Multi-Machine Setup

Please take a look at Single Machine Usage for information on running individual commands. Here we give you ways to run those individual commands on multiple machines. So, we are not repeating the details on the individual commands.

  1. Using Hadoop

    1. Run Y!LDA on the corpus:

      1. Assuming you have a homogenous setup, install Y!LDA on one machine.

      2. Run make jar to create LDALibs.jar file with all the required libraries and binaries

      3. Copy LDALibs.jar to HDFS

      4. Copy Formatter.sh LDA.sh functions.sh runLDA.sh to gateway. A gateway is any machine with access to the grid. Think of it as a machine from which you run your hadoop commands.

      5. Figure out the max memory allowed per map task for your cluster and use the same in the script via the maxmem parameter. This can be done by looking at any job conf (job.xml) and searching the value of "mapred.cluster.max.map.memory.mb" property.

      6. Run runLDA.sh 1 "flags" [train|test] "queue" "organized-corpus" "output-dir" "max-mem" "number_of_topics" "number_of_iters" "full_hdfs_path_of_LDALibs.jar" "number_of_machines" ["training-output"]

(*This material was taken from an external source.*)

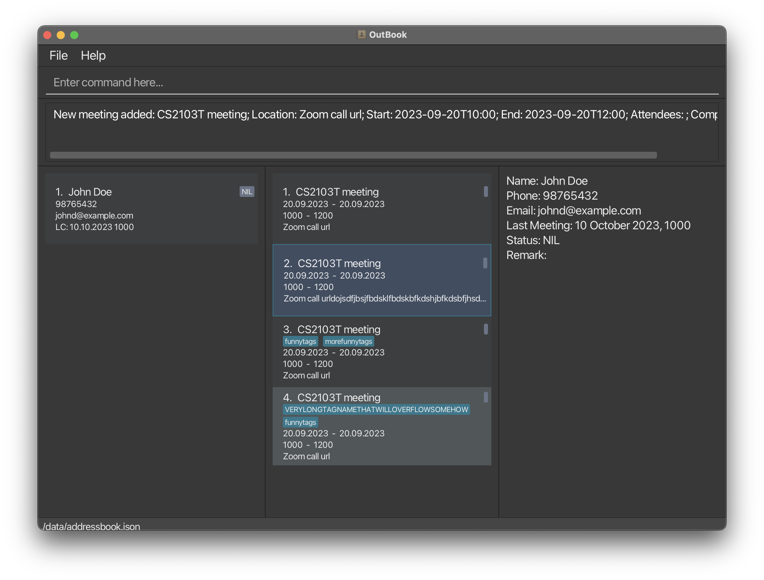Click the funnytags tag on meeting 4

(x=300, y=422)
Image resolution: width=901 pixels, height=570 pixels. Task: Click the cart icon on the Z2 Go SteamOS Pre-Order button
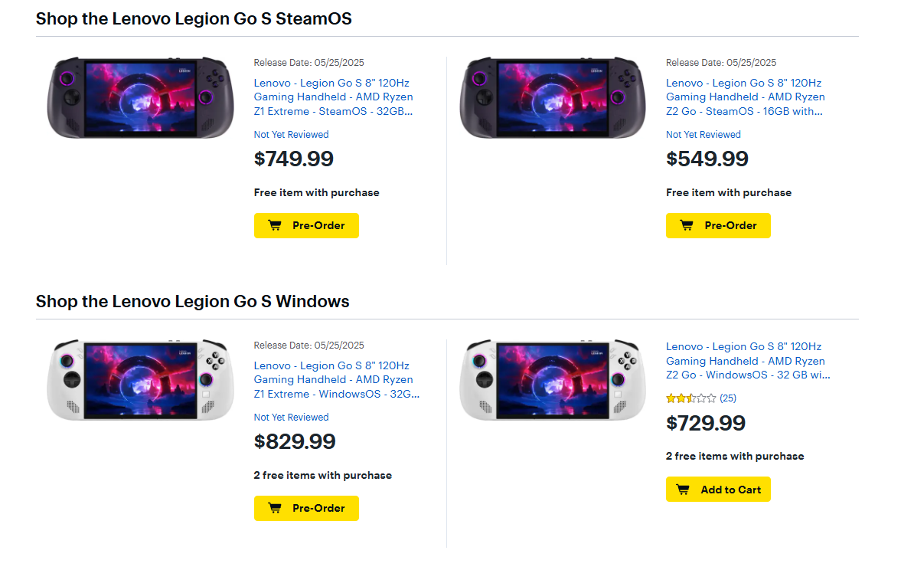click(686, 225)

        For train ex. runLDA.sh 1 "" train default "/user/me/organized-corpus" "/user/me/lda-output" 6144 100 100 "LDALibs.jar" 10

        For test ex. runLDA.sh 1 "" test default "/user/me/organized-corpus" "/user/me/lda-output" 6144 100 100 "LDALibs.jar" 10 "/user/me/lda-output"

      7. This starts 2 Map Reduce Streaming jobs. The first job does the formatting & the second job starts a map-only script on each machine. This script starts the DM_Server on all the machines. Then Y!LDA is run on each machine. The input is one chunk of the corpus. The first job runs the formatter in the reducer using the supplied number_of_machines as the number of reduce tasks. So your corpus will be split into number_of_machines parts and formatted into protobuffer format files as needed by the second job. The second job uses this formatted input as its input and will also run on number_of_machines separate machines with each task working on one chunk.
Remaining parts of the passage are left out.